A matched item should remain inspectable. Where a match is weak, unavailable or not observed, the product should make that limit visible instead of filling the gap by assumption.
TradeDesk keeps three things separate: source-backed facts, coverage gaps and review prompts.
A source-backed fact should connect back to source context. A coverage gap explains what was not observed, unavailable or not included in the current plan. A review prompt helps the team decide what to inspect next.
| Item type | Meaning | How to read it |
|---|---|---|
| Source-backed fact | A displayed item supported by source context or a linked record. | Open the source row or evidence group for detail and dates. |
| Coverage gap | A source family returned no match, is unavailable, is not covered or is plan-gated. | Do not infer the missing item exists or does not exist outside the covered view. |
| Review prompt | A suggested review action or focus area based on available evidence. | Use it to prioritise human review, not as an automated outcome. |
Every summary should remain connected to evidence, source rows, coverage notes or review checks. The aim is to make the review faster without hiding how the view was assembled.
When coverage is limited, the inspectable trail is especially important. It helps reviewers understand whether the view is supported by multiple source families or by a narrower set of records.
Limits and caveats
These limits keep methodology pages readable without hiding uncertainty.
Coverage varies by source, jurisdiction, company type, plan access and matching confidence.
No match means no matched record was observed in the covered source and current view. It is not proof of absence.
Source rows and evidence groups support review. They are not certification, recommendation or final assurance.

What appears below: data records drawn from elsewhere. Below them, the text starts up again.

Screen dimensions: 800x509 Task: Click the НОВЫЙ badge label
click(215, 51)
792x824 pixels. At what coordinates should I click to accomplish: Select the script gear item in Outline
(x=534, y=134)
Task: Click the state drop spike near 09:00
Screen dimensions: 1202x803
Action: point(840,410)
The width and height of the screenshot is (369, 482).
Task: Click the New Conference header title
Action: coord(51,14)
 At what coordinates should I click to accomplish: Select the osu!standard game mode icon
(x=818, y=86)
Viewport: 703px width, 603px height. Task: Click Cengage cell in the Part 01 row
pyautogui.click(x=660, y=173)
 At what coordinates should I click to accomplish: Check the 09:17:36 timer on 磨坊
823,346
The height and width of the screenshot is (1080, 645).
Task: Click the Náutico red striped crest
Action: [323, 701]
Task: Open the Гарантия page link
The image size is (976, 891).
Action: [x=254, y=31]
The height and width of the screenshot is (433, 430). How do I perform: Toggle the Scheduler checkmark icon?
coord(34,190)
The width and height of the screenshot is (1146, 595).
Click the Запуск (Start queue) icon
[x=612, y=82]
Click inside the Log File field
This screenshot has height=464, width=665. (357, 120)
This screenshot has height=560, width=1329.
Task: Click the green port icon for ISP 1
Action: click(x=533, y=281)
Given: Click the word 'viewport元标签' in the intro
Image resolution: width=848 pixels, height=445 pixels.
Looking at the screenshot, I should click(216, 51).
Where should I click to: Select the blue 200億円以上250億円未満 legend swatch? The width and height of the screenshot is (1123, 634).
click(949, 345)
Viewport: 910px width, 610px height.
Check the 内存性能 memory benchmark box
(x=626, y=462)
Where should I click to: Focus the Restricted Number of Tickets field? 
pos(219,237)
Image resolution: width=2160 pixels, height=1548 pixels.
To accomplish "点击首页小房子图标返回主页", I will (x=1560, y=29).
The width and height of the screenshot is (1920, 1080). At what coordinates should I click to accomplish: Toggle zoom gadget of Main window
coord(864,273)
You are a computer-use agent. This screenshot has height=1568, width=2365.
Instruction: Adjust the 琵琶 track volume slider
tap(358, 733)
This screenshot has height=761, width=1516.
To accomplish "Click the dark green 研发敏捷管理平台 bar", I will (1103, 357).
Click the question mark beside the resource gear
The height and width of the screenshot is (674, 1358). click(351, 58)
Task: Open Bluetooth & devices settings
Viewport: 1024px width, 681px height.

TradeDesk helps teams organise and inspect evidence. The customer team owns the review purpose, policy context and recorded decision.
FAQ
It means the covered source did not return a matched record for that source family in the current view.
No. It means no matched record was observed in the covered source and current view.
Groups help reviewers navigate repeated or related records, while source rows remain available for inspection.
No. Prompts are workflow aids. Reviewers should inspect the linked evidence and coverage notes.